A look passed fleetingly across her face. “I am sorry,” she said. “How many children do you have?”

“Two. A girl, six, and a boy, eight.” He thought about the look he had nearly missed. Was it to do with his wife dying, or the fact that it was in childbirth? “I never spend as much time with them as I would like,” he added wistfully. “Do you wish you had children?”

Her eyebrows rose. He had the feeling she had never been asked that before. “I… sometimes…” She was clearly flustered, and obviously didn’t like that unfamiliar emotion. “Families are not permitted in Heartwood,” she stated flatly. “It is pointless even to think about the Question.”

He noted she had said “families” and not “relationships”. “Do you have to take an oath of celibacy?” he asked curiously. He wasn’t sure if she would answer him. The religious rituals the Militis undertook were kept very private and nobody outside Heartwood knew very much about them.

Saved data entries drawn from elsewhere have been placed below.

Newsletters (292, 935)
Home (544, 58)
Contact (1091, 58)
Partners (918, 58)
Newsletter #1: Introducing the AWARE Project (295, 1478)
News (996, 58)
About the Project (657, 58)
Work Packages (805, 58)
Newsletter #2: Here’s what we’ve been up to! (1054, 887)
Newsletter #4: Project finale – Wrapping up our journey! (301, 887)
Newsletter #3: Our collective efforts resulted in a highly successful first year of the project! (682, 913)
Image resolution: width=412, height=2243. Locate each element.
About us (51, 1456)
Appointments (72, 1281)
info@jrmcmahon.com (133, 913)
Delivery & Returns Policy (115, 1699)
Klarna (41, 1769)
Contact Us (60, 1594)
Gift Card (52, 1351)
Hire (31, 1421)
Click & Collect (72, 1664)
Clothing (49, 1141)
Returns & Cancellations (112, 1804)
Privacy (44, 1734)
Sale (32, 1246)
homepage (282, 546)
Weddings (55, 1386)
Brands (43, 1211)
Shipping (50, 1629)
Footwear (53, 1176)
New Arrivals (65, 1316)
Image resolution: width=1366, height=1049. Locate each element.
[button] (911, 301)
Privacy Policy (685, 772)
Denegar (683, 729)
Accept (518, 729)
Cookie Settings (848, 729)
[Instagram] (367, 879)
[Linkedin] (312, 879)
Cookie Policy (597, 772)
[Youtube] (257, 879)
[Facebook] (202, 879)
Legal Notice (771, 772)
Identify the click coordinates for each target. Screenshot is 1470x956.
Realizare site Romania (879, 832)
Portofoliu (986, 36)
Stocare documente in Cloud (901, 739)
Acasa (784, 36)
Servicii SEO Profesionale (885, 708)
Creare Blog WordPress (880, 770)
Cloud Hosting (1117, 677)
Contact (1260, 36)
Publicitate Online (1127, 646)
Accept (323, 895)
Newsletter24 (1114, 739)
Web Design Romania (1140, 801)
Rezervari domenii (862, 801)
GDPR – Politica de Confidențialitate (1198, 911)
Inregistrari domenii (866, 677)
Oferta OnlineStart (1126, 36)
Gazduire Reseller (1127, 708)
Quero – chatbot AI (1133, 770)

She looked back at him. Her eyes were very dark, the colour of polished oak. “No. Heartwood Animism does not demand the impossible from a person.” She referred to her religion. “It is accepted that from time to time a knight will need to satisfy his or her bodily needs. We are taught it is better to succumb to your desire than to burn with it.”

“That is sensible.”

At his amused words, her eyes fixed on him, but she did not smile back. “Equally, however, relationships are discouraged. Passion for a man or woman detracts from the passion we must direct towards our work, and those who cannot contain their feelings are encouraged to leave.”

“I see.” He spoke gently, understanding the warning behind her words.

He caught Fulco’s amused gesture, Pity! but chose to ignore it.

Procella nodded at the sky to the west, and he turned to see the faintly pink Light Moon, barely visible as the sun continued its ascent. She smiled at him, and the sheer enjoyment that flooded her face surprised him. “It is nearly time,” she said. “You have never seen the Veriditas?”

“Never.”

She turned and walked over to the stairwell. “Come on.” She winked at him. “You are in for a treat.”

III.

Together, they began to descend the spiral staircase, Fulco trailing a short distance behind. The stone Porta consisted of two towers joined by a large corridor overlooking a portcullis and drawbridge. It dominated the surrounding landscape. Built to withstand a direct assault, it was really the main fortification in Heartwood, the Castellum itself – even though its walls were six feet thick – meant to be a place to pray than a place to defend. The Porta, however, was solid and substantial, an impenetrable block between high, thick walls that curved around until they met the mountains behind.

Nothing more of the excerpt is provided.